De Wes Craven, l’amateur éclairé connait surtout ses créatures les plus notoires : Freddy, le serial-killer envahissant les rêves de ses victimes armé de ses lames gantées, ou Ghostface le mystérieux tueur masqué observant à distance les adolescents de Woodsboro. Mais ces figures, aussi représentatives soient-elles, ne constituent qu’un aspect du cinéma de Craven.

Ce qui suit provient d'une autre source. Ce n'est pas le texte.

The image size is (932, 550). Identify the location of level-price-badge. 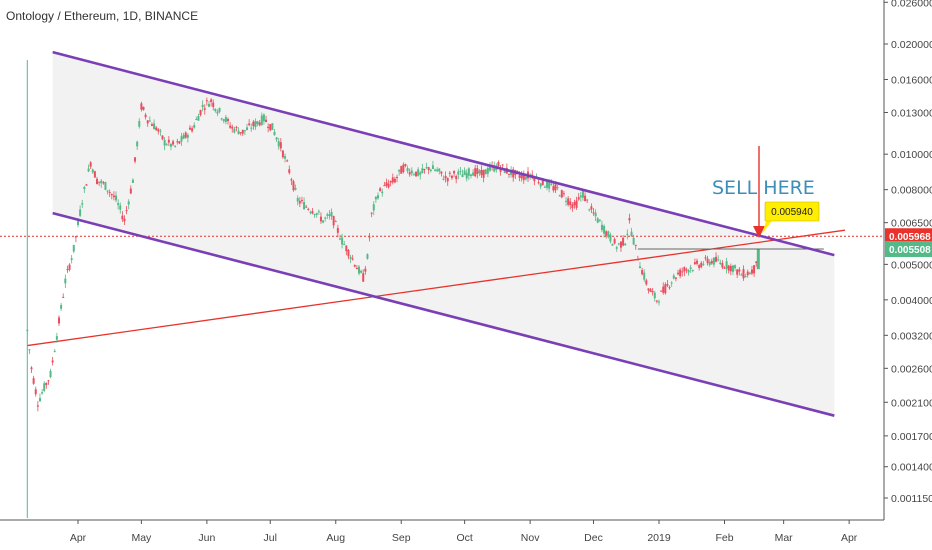
(908, 236).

Né en 1939 à Cleveland (Ohio), Craven entreprend des études de psychologie et de lettres avant de travailler pour la télévision comme monteur de bandes d’actualités, une formation qui influence l’esthétique de son premier long métrage, La Dernière maison sur la gauche (1972), variation horrifique autour de La Source (1960) de Bergman. Le grain du 16mm et la représentation frontale de la violence confèrent au film un aspect documentaire troublant de vérité. Aux côtés de Tobe Hooper, John Carpenter ou Brian De Palma, le cinéma de Craven s’inscrit à l’intérieur de ce nouvel âge d’or du cinéma fantastique américain qui perdura tout au long des années soixante-dix. Si certains se détourneront du genre (De Palma) ou passeront difficilement le cap des décennies suivantes (Hooper, Carpenter), Craven affiche quant à lui une remarquable constance.
En 1984, Les Griffes de la nuit lance l’une des franchises les plus rentables du cinéma d’horreur, à laquelle Craven donnera le coup de grâce en 1994 avec Freddy sort de la nuit, film pirandellien au possible assurant la mainmise du cinéaste sur son projet originel. Si Freddy éclipsera quelque peu les productions ultérieures de Craven (Shocker et surtout My Soul to Take, son avant-dernier film n’apparaissent que comme des pâles copies des Griffes de la nuit), les années quatre-vingt constituent sans doute la meilleur période de la filmographie de Craven. Dans L’Amie mortelle (1986), une femme-robot, digne héritière de la Maria de Metropolis (Fritz Lang, 1927), vient semer le trouble dans une petite banlieue américaine ; L’Emprise des ténèbres (1988) prend la forme d’un discours sur la mort à travers les cultes vaudous haïtiens ; Le Sous-sol de la peur (1991) narre l’exploration cauchemardesque d’une maison pleine de mystères. Scream (1996) ouvre une nouvelle saga cinématographique (passée depuis juin 2015 sur le petit écran de la télévision) et relance la mode du slasher. En quatre films, Craven et son scénariste Kevin Williamson émettent une réflexion ludique et réflexive sur le cinéma, mise en abyme généralisée qui saura convaincre un public populaire et cinéphile. La Musique de mon cœur (1999), mélodrame sensible et émouvant, racontant les péripéties d’une mère célibataire enseignant le violon aux jeunes de quartiers défavorisés, prouve la capacité du cinéaste à s’adapter à n’importe quel genre tout en y inscrivant ses thématiques personnelles.
Si à l’instar de ses contemporains, Craven lorgne du côté du cinéma d’Alfred Hitchcock (Psychose [1960] apparaissant comme une matrice formelle pour toute une génération de cinéastes américains officiant dans le fantastique), sa première référence pourrait être Jean Cocteau. Même jeu d’ombres et de lumière, semblable intérêt pour l’idée du passage, des frontières, des surfaces réfléchissantes et poreuses. Comme les avant-gardistes français des années vingt, Craven clame son amour du cinéma à travers la déconstruction de ses mécanismes. En cela, la thématique du rêve est primordiale. Devenue centrale à partir des Griffes de la nuit, cette dernière assure la scission et la rencontre entre deux univers : la conscience sociale et l’imaginaire, l’éveil et le sommeil, l’écran et la salle.
Décédé le 30 août 2015, Wes Craven laisse derrière lui quelques uns des plus beaux cauchemars du cinéma américain. So long bad dreams.